═════ Extracted information ═════
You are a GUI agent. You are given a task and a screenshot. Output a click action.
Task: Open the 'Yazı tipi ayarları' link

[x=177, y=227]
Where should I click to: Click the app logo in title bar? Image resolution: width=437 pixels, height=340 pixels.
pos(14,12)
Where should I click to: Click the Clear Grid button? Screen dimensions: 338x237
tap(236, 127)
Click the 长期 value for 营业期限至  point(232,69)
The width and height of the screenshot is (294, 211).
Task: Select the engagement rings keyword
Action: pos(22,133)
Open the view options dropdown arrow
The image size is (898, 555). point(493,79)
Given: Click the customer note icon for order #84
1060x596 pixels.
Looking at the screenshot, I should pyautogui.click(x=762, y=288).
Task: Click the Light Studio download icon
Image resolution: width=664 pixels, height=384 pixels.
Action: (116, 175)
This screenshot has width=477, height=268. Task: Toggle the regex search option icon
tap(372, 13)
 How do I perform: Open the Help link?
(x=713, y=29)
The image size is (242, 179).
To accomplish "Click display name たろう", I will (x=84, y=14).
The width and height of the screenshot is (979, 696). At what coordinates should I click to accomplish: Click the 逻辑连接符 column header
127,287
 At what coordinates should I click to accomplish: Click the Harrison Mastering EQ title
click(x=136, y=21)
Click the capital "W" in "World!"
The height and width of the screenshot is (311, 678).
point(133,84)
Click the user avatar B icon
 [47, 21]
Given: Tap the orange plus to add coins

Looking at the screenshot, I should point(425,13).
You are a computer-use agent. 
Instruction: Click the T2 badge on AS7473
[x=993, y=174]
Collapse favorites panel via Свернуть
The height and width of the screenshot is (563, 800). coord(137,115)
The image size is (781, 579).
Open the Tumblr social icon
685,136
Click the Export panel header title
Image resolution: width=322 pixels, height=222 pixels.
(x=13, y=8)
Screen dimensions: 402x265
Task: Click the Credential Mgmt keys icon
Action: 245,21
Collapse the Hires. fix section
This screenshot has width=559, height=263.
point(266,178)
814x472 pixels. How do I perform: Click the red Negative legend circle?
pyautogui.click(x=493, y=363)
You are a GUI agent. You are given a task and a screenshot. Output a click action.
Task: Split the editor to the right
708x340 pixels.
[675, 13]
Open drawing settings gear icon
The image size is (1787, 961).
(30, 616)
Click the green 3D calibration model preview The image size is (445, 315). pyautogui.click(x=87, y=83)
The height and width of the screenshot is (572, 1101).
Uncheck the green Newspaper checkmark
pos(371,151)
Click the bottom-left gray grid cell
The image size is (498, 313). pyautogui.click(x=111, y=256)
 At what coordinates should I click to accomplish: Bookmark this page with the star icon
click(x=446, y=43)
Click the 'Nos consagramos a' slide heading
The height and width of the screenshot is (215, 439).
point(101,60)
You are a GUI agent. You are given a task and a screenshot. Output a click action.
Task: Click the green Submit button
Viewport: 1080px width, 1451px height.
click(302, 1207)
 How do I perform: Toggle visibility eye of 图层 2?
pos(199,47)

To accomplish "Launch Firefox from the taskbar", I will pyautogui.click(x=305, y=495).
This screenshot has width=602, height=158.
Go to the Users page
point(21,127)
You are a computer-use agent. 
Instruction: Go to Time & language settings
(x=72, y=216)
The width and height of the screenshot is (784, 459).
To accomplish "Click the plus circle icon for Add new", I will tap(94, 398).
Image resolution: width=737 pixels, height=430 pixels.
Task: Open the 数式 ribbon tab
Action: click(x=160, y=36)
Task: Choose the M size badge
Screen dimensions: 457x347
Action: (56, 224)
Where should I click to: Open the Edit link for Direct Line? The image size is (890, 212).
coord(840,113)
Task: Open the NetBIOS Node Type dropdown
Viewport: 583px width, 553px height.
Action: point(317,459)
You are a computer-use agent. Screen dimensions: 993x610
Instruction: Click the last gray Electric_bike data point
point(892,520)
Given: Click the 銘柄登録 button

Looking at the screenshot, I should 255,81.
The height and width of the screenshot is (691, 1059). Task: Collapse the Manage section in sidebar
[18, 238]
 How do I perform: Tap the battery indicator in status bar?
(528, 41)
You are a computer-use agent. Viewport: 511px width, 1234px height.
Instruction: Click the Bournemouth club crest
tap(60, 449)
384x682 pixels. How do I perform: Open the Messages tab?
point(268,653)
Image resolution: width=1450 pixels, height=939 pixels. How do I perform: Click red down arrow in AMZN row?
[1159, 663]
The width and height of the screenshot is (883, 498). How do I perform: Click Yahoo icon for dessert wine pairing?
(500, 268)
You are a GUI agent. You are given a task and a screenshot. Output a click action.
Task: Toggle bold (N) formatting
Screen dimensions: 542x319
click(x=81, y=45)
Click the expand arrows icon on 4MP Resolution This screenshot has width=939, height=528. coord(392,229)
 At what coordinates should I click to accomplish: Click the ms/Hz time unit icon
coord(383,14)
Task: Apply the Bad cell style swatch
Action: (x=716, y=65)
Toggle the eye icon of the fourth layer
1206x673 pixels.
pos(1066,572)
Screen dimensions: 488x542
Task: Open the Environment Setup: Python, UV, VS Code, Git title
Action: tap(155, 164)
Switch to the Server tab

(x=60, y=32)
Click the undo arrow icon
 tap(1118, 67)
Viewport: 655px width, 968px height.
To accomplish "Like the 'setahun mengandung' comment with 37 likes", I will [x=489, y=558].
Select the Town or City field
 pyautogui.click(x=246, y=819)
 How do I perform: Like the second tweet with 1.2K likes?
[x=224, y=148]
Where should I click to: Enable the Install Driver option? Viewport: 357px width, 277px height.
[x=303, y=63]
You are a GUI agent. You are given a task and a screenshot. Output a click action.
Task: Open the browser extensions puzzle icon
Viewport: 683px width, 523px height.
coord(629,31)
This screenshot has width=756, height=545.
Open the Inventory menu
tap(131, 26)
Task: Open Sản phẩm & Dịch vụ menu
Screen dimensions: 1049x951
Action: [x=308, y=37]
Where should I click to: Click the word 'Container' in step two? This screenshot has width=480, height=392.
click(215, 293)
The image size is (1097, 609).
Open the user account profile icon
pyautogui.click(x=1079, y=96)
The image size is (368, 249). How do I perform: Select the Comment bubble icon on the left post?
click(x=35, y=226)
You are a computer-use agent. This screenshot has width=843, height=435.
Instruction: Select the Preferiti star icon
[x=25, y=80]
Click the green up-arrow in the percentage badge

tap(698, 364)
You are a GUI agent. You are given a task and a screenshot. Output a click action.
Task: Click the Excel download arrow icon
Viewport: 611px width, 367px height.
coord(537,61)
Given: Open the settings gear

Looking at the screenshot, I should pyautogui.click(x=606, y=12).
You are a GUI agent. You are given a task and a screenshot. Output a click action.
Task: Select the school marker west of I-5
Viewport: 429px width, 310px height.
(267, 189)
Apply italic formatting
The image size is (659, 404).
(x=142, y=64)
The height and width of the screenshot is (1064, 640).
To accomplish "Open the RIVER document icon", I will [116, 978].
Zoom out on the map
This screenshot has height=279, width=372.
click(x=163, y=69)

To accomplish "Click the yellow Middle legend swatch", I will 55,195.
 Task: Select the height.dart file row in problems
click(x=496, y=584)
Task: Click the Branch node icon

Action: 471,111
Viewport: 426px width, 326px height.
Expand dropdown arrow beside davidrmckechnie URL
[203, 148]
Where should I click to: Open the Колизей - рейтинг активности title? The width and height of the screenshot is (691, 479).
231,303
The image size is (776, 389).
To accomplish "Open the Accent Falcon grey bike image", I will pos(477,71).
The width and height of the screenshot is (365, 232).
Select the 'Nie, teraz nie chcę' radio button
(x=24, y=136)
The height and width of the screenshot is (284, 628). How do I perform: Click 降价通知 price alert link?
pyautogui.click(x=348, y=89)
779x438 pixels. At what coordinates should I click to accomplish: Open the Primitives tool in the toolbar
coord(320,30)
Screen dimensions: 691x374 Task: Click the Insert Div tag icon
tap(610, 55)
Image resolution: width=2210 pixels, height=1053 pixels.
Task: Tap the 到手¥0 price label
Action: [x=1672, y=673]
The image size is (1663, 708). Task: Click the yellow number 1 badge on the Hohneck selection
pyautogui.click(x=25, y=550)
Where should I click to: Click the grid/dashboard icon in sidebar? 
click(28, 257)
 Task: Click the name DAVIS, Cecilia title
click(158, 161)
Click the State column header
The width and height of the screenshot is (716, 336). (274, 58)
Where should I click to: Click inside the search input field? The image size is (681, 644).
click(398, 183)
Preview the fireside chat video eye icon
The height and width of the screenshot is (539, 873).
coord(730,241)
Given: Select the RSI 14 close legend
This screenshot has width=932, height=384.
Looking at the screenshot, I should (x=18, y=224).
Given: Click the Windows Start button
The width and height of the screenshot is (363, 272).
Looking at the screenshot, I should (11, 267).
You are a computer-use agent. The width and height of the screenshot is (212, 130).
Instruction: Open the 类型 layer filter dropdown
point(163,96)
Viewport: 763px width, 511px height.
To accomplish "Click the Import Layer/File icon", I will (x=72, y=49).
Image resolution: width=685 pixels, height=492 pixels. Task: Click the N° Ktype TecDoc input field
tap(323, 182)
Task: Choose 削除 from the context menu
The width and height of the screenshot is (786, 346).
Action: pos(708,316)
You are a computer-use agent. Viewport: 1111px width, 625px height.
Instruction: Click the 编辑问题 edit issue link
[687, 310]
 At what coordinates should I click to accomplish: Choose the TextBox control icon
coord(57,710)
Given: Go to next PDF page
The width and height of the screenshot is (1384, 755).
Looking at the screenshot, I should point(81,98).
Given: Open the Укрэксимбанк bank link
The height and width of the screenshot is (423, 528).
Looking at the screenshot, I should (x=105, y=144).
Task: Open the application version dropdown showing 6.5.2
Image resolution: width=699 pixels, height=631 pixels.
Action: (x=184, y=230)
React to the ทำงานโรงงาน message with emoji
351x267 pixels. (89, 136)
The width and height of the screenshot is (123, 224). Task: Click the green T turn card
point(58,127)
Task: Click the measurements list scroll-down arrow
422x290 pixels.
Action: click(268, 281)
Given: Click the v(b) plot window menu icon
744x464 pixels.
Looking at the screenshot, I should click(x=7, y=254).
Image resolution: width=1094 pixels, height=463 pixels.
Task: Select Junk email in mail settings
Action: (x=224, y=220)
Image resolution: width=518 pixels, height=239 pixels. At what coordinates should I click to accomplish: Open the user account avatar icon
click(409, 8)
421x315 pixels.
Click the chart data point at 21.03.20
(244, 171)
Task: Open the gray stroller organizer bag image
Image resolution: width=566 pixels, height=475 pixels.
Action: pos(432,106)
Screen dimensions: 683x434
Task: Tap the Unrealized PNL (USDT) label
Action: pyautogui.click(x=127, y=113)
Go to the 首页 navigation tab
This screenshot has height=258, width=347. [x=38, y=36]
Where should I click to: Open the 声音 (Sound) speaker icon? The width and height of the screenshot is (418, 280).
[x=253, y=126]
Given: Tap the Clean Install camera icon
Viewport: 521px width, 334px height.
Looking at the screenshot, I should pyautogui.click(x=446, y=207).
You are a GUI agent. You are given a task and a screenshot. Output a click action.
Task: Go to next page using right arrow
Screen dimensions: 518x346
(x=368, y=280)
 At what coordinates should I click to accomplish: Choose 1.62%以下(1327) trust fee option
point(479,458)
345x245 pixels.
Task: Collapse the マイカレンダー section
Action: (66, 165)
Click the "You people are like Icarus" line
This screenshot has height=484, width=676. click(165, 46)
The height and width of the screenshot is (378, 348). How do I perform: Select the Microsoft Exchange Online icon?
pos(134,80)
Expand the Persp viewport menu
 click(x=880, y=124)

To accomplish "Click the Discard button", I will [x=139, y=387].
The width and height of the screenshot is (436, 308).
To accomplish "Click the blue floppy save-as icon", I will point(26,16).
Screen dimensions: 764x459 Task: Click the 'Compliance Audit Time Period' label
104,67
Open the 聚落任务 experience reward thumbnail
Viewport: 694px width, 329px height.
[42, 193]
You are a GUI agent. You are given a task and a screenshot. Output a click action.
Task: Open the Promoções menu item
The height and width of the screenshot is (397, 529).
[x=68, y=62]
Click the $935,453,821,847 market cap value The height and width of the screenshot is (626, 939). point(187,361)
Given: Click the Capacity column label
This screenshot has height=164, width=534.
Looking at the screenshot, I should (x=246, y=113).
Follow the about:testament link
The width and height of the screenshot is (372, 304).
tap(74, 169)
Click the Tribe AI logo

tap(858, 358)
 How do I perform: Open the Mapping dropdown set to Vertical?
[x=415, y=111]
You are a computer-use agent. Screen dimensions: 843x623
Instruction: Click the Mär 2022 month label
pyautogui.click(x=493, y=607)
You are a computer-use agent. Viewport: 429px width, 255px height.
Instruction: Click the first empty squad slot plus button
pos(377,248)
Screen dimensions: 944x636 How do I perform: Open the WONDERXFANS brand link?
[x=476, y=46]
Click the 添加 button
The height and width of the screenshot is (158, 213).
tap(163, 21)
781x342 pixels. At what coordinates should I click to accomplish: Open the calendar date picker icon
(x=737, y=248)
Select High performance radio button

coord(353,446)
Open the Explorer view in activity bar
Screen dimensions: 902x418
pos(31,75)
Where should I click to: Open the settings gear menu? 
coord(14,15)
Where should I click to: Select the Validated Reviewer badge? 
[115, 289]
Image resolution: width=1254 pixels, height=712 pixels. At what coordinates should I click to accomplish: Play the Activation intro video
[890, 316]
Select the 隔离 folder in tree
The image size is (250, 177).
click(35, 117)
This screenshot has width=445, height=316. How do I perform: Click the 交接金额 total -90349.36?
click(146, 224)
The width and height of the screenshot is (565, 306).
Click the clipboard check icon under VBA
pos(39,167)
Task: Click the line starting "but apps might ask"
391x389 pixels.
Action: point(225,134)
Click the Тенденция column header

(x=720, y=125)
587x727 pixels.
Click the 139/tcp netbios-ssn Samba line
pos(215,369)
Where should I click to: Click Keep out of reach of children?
═════
▶ Your assignment
If a line in the records above contains the word "formatting", copy it.

▶ Response for this exercise
Task: Toggle bold (N) formatting
Apply italic formatting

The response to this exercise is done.